Suatu jaringan kaum moderat perlu dibentuk yang terdiri dari: (i) para intelektual dan
akademisi muslim liberal yang ada di kampus, ormas dan lembaga-lembaga
penelitian; (ii) para ulama, kyai dan ustadz-ustadz yang masih muda (young moderate
clerics) dan berpikiran ‘terbuka’ untuk diajak berubah dan melakukan perubahan di
komunitas masing-masing; (iii) para aktivis organisasi yang mau bergerak
menyebarkan ide-ide baru kepada masyarakat dengan segala resikonya; (iv)
kelompok-kelompok pembela perempuan dan minoritas yang melawan status quo
dan mayoritas untuk menuntut hak-haknya; (v) para penulis, wartawan, dan figur
publik yang pandai berkomunikasi secara lisan maupun tulisan melalui media massa.

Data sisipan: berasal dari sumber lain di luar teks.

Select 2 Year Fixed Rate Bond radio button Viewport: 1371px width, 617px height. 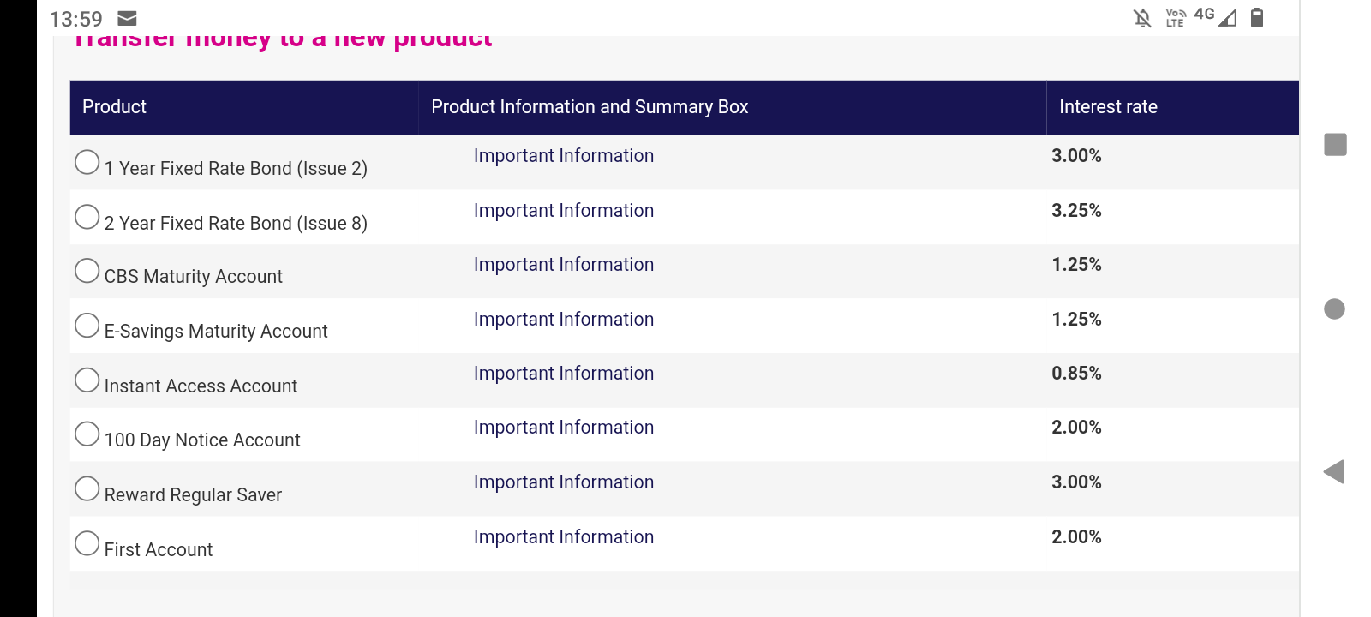tap(87, 217)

Lima kelompok inilah yang mesti digaet dan ‘dipelihara’ oleh AS dan sekutu-
sekutunya.
Masalah dana tak perlu dicemaskan, sebab jutaan dolar telah disiapkan dan
digelontorkan untuk proyek moderasi Islam ini.
Epilog
Saling curiga dan saling menyerang pun tak dapat dihindari. Yang menembak dan
ditembak sama-sama orang Islam. Pelaku maupun korban saudara seiman tetapi
bermusuhan karena berbeda pandangan dan haluan.